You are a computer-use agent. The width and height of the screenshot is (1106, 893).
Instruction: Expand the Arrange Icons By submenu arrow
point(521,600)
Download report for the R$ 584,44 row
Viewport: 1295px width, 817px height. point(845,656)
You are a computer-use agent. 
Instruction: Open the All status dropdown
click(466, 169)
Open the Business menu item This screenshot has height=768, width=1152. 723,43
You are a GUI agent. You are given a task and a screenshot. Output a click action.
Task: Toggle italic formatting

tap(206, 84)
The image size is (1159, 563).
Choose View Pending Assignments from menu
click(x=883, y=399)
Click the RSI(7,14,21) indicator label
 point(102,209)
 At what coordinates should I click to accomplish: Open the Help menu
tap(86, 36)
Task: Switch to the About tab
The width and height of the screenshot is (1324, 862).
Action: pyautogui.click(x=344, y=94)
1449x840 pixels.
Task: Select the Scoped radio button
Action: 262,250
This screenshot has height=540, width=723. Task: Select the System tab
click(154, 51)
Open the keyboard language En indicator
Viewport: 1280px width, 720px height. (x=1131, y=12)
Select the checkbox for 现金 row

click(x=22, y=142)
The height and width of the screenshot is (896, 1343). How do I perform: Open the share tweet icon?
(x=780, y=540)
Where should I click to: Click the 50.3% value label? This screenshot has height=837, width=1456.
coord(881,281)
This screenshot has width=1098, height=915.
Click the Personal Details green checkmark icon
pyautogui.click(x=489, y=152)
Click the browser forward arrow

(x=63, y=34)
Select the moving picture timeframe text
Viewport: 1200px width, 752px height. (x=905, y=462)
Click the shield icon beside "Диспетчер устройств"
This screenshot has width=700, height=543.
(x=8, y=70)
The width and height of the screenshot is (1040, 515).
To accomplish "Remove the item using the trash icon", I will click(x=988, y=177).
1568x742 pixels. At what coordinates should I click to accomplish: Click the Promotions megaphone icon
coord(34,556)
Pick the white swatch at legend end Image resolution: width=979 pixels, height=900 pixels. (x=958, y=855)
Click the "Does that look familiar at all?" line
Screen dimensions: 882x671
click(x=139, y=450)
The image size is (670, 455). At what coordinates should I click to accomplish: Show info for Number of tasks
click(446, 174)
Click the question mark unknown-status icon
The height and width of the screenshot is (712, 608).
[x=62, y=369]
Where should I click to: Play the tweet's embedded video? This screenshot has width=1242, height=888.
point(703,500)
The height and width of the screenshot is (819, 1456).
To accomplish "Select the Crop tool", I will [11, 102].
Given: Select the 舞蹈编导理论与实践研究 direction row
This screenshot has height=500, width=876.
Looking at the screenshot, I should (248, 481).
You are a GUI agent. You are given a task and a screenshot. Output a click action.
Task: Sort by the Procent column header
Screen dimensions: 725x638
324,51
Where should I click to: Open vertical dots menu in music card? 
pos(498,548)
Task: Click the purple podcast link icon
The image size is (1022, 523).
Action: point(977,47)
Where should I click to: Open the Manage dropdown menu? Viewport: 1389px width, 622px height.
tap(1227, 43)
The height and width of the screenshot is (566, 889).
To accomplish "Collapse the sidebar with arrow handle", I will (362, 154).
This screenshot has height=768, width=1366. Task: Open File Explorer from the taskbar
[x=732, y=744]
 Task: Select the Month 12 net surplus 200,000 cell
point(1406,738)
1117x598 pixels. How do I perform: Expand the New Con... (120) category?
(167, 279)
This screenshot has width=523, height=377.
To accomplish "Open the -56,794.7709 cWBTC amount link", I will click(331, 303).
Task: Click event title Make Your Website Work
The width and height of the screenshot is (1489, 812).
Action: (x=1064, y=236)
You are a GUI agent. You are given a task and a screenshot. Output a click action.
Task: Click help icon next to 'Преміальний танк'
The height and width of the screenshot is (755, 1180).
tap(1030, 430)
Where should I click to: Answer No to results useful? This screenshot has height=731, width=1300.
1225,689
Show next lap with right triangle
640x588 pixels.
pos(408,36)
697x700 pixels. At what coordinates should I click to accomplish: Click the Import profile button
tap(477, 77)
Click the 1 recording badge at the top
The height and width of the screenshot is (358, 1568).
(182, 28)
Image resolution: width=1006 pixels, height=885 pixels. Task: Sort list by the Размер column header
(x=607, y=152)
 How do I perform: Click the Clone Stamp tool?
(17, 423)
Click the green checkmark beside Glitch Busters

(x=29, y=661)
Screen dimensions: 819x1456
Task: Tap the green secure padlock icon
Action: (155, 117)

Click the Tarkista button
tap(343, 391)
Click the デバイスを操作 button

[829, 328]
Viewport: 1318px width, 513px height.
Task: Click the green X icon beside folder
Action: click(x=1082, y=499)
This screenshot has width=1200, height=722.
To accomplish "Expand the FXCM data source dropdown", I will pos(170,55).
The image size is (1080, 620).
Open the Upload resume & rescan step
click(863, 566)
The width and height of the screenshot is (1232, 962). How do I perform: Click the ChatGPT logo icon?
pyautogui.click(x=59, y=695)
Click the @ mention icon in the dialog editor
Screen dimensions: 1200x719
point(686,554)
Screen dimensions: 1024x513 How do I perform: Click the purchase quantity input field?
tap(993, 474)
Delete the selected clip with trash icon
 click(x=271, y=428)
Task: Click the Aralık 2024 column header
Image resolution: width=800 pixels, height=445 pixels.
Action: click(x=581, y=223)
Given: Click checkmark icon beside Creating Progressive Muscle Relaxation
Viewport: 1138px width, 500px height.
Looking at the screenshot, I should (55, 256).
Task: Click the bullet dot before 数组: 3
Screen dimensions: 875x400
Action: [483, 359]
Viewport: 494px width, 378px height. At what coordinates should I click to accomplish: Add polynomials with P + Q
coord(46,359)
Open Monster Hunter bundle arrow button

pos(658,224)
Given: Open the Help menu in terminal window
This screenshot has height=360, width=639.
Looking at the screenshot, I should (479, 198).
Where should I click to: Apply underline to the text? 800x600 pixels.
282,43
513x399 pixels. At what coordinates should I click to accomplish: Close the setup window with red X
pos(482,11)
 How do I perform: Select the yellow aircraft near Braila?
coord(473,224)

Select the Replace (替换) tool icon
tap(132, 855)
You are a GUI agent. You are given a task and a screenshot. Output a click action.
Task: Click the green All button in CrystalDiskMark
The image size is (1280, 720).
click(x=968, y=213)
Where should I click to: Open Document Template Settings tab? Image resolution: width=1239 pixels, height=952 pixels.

WHAT TO PRODUCE: An exact retyping of the full listing is required.

FINISHED EXERCISE:
You are a computer-use agent. The width and height of the screenshot is (1106, 893).
Instruction: Expand the Arrange Icons By submenu arrow
point(521,600)
Download report for the R$ 584,44 row
Viewport: 1295px width, 817px height. point(845,656)
You are a computer-use agent. 
Instruction: Open the All status dropdown
click(466, 169)
Open the Business menu item This screenshot has height=768, width=1152. 723,43
You are a GUI agent. You are given a task and a screenshot. Output a click action.
Task: Toggle italic formatting

tap(206, 84)
The image size is (1159, 563).
Choose View Pending Assignments from menu
click(x=883, y=399)
Click the RSI(7,14,21) indicator label
 point(102,209)
 At what coordinates should I click to accomplish: Open the Help menu
tap(86, 36)
Task: Switch to the About tab
The width and height of the screenshot is (1324, 862).
Action: pyautogui.click(x=344, y=94)
1449x840 pixels.
Task: Select the Scoped radio button
Action: 262,250
This screenshot has height=540, width=723. Task: Select the System tab
click(154, 51)
Open the keyboard language En indicator
Viewport: 1280px width, 720px height. (x=1131, y=12)
Select the checkbox for 现金 row

click(x=22, y=142)
The height and width of the screenshot is (896, 1343). How do I perform: Open the share tweet icon?
(x=780, y=540)
Where should I click to: Click the 50.3% value label? This screenshot has height=837, width=1456.
coord(881,281)
This screenshot has width=1098, height=915.
Click the Personal Details green checkmark icon
pyautogui.click(x=489, y=152)
Click the browser forward arrow

(x=63, y=34)
Select the moving picture timeframe text
Viewport: 1200px width, 752px height. (x=905, y=462)
Click the shield icon beside "Диспетчер устройств"
This screenshot has width=700, height=543.
(x=8, y=70)
The width and height of the screenshot is (1040, 515).
To accomplish "Remove the item using the trash icon", I will click(x=988, y=177).
1568x742 pixels. At what coordinates should I click to accomplish: Click the Promotions megaphone icon
coord(34,556)
Pick the white swatch at legend end Image resolution: width=979 pixels, height=900 pixels. (x=958, y=855)
Click the "Does that look familiar at all?" line
Screen dimensions: 882x671
click(x=139, y=450)
The image size is (670, 455). At what coordinates should I click to accomplish: Show info for Number of tasks
click(446, 174)
Click the question mark unknown-status icon
The height and width of the screenshot is (712, 608).
[x=62, y=369]
Where should I click to: Play the tweet's embedded video? This screenshot has width=1242, height=888.
point(703,500)
The height and width of the screenshot is (819, 1456).
To accomplish "Select the Crop tool", I will [11, 102].
Given: Select the 舞蹈编导理论与实践研究 direction row
This screenshot has height=500, width=876.
Looking at the screenshot, I should (248, 481).
You are a GUI agent. You are given a task and a screenshot. Output a click action.
Task: Sort by the Procent column header
Screen dimensions: 725x638
324,51
Where should I click to: Open vertical dots menu in music card? 
pos(498,548)
Task: Click the purple podcast link icon
The image size is (1022, 523).
Action: point(977,47)
Where should I click to: Open the Manage dropdown menu? Viewport: 1389px width, 622px height.
tap(1227, 43)
The height and width of the screenshot is (566, 889).
To accomplish "Collapse the sidebar with arrow handle", I will (362, 154).
This screenshot has height=768, width=1366. Task: Open File Explorer from the taskbar
[x=732, y=744]
 Task: Select the Month 12 net surplus 200,000 cell
point(1406,738)
1117x598 pixels. How do I perform: Expand the New Con... (120) category?
(167, 279)
This screenshot has width=523, height=377.
To accomplish "Open the -56,794.7709 cWBTC amount link", I will click(331, 303).
Task: Click event title Make Your Website Work
The width and height of the screenshot is (1489, 812).
Action: (x=1064, y=236)
You are a GUI agent. You are given a task and a screenshot. Output a click action.
Task: Click help icon next to 'Преміальний танк'
The height and width of the screenshot is (755, 1180).
tap(1030, 430)
Where should I click to: Answer No to results useful? This screenshot has height=731, width=1300.
1225,689
Show next lap with right triangle
640x588 pixels.
pos(408,36)
697x700 pixels. At what coordinates should I click to accomplish: Click the Import profile button
tap(477, 77)
Click the 1 recording badge at the top
The height and width of the screenshot is (358, 1568).
(182, 28)
Image resolution: width=1006 pixels, height=885 pixels. Task: Sort list by the Размер column header
(x=607, y=152)
 How do I perform: Click the Clone Stamp tool?
(17, 423)
Click the green checkmark beside Glitch Busters

(x=29, y=661)
Screen dimensions: 819x1456
Task: Tap the green secure padlock icon
Action: (155, 117)

Click the Tarkista button
tap(343, 391)
Click the デバイスを操作 button

[829, 328]
Viewport: 1318px width, 513px height.
Task: Click the green X icon beside folder
Action: click(x=1082, y=499)
This screenshot has width=1200, height=722.
To accomplish "Expand the FXCM data source dropdown", I will pos(170,55).
The image size is (1080, 620).
Open the Upload resume & rescan step
click(863, 566)
The width and height of the screenshot is (1232, 962). How do I perform: Click the ChatGPT logo icon?
pyautogui.click(x=59, y=695)
Click the @ mention icon in the dialog editor
Screen dimensions: 1200x719
point(686,554)
Screen dimensions: 1024x513 How do I perform: Click the purchase quantity input field?
tap(993, 474)
Delete the selected clip with trash icon
 click(x=271, y=428)
Task: Click the Aralık 2024 column header
Image resolution: width=800 pixels, height=445 pixels.
Action: click(x=581, y=223)
Given: Click checkmark icon beside Creating Progressive Muscle Relaxation
Viewport: 1138px width, 500px height.
Looking at the screenshot, I should (55, 256).
Task: Click the bullet dot before 数组: 3
Screen dimensions: 875x400
Action: [483, 359]
Viewport: 494px width, 378px height. At what coordinates should I click to accomplish: Add polynomials with P + Q
coord(46,359)
Open Monster Hunter bundle arrow button

pos(658,224)
Given: Open the Help menu in terminal window
This screenshot has height=360, width=639.
Looking at the screenshot, I should (479, 198).
Where should I click to: Apply underline to the text? 800x600 pixels.
282,43
513x399 pixels. At what coordinates should I click to accomplish: Close the setup window with red X
pos(482,11)
 How do I perform: Select the yellow aircraft near Braila?
coord(473,224)

Select the Replace (替换) tool icon
tap(132, 855)
You are a GUI agent. You are given a task and a screenshot. Output a click action.
Task: Click the green All button in CrystalDiskMark
The image size is (1280, 720).
click(x=968, y=213)
Where should I click to: Open Document Template Settings tab? Image resolution: width=1239 pixels, height=952 pixels.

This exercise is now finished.